**WHAT YOU HAVE TO DO**
Drop all pictures and repeat exactly the lines from the line holding "Task: Click the" through the end of the records.

**Stored items**
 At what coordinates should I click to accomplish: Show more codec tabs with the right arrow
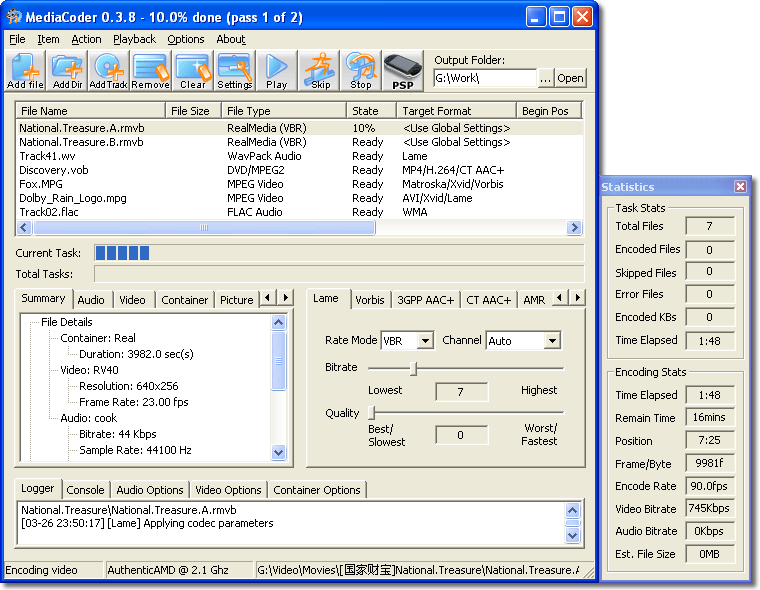click(577, 297)
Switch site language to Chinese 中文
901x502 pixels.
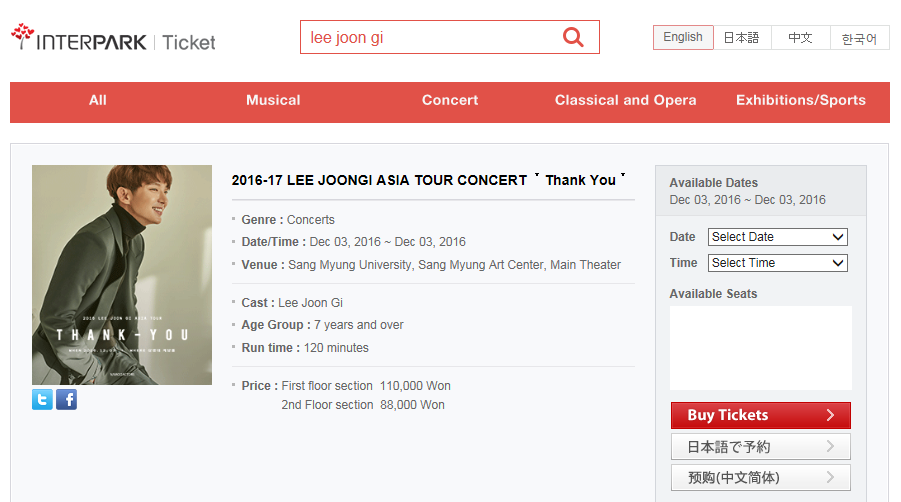click(800, 38)
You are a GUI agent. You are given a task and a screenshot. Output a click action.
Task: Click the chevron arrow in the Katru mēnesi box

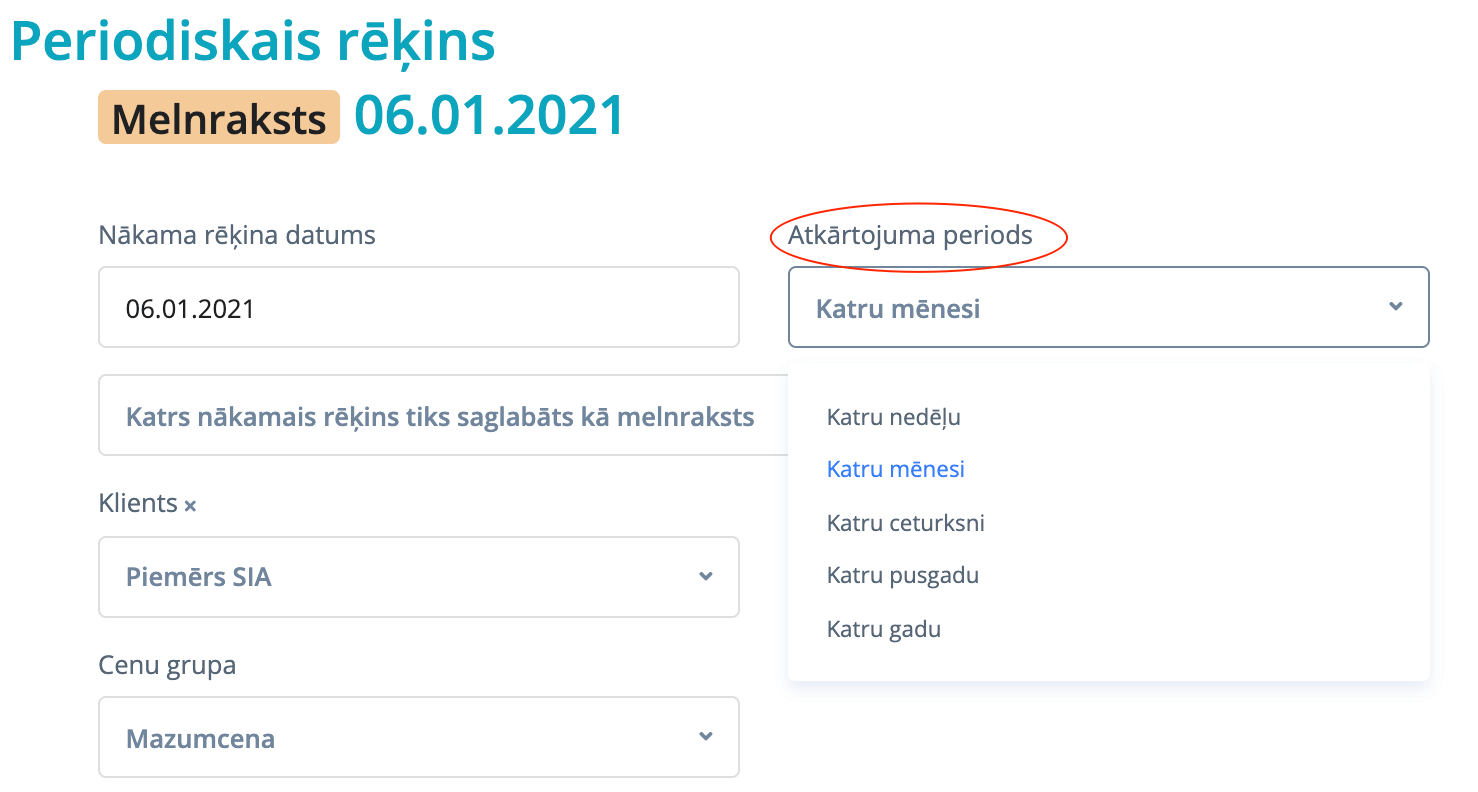point(1396,307)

**SOLUTION TO THE EXERCISE**
Task: Click the chevron arrow in the Katru mēnesi box

point(1396,307)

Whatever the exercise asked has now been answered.